Since I couldn't head straight to the farmer's market or start baking bread as soon as I finished "Animal, Vegetable, Miracle," I decided to try out the zucchini chocolate chip cookie recipe instead. I am glad I did. Jamie was skeptical of these cookies when he observed the bits of green, but seemed to forget all about them once he indulged in a cookie (and then another). I modified the original recipe to be dairy-free and only used white flour, rather than half whole wheat, because I did not have whole wheat flour in the cabinet and wanted the cookies right away. The modifications worked out deliciously.


The wet stuff
1 egg, beaten
1/2 cup canola oil
1/2 cup dark brown sugar
1/3 cup honey
1 tablespoon pure vanilla extract (real)

The dry stuff
2 cups all purpose flour
1/2 teaspoon baking soda
1/4 teaspoon salt
1/4 teaspoon cinnamon
1/4 teaspoon nutmeg

The good stuff
1 cup finely shredded zucchini
12 oz. dark chocolate chips


1. Preheat oven to 350F

2. Combine the wet stuff in a large mixing bowl; I used my new Kitchen Aid mixer bowl for this (thanks again, Mom!). I used honey that we purchased from an apiary near Jamie's grandparents house in upstate New York. This honey is extra flavorful, and I attribute at least part of the success of this recipe to the magnificent local honey.

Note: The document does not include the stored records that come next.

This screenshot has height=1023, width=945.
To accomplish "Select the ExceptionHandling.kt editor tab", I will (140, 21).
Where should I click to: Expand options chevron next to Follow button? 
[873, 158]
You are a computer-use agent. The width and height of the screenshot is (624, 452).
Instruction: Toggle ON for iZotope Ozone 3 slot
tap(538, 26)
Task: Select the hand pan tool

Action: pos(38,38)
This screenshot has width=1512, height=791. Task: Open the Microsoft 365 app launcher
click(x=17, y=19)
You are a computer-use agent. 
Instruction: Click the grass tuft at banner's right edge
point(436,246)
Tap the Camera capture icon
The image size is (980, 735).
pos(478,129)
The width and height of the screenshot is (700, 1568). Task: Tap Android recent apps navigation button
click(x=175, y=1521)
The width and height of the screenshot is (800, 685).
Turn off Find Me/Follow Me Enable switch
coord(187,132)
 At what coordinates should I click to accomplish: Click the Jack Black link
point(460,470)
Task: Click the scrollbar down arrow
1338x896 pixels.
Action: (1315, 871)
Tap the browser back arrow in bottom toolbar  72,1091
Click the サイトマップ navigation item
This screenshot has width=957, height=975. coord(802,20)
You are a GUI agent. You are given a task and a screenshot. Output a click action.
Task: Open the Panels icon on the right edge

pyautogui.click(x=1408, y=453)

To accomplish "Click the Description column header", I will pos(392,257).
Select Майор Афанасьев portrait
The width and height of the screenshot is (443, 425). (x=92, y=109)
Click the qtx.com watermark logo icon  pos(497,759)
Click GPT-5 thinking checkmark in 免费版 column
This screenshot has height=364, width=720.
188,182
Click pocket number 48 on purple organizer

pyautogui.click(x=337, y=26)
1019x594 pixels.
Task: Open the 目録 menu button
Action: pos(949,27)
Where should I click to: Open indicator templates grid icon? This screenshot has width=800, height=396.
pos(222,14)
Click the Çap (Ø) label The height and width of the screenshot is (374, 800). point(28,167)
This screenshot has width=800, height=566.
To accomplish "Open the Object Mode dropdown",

3. Combine the dry stuff in a separate mixing bowl. Stir the ingredients with a fork until they are evenly mixed.

4. Stir half the dry stuff into the wet stuff. Mix thoroughly before adding the second half of the dry ingredients, and again mix thoroughly.

5. Add the good stuff into the mixture and continue mixing until evenly dispersed.
 6. Drop spoonfuls of batter onto greased cookie sheets (unless you have parchment paper handy, which is a better choice). The recipe should make about two dozen cookies, if you don't eat too much batter. I only got 20 cookies out of the recipe...

7. Cook at 350F for 10-12 minutes or until brown around the edges.

8. Remove cookies from cookie sheets and place on cooling racks to prevent burning.

9. Cookies will be soft, spongy, and cake-like. Enjoy!! Share with your friends... or eat them all.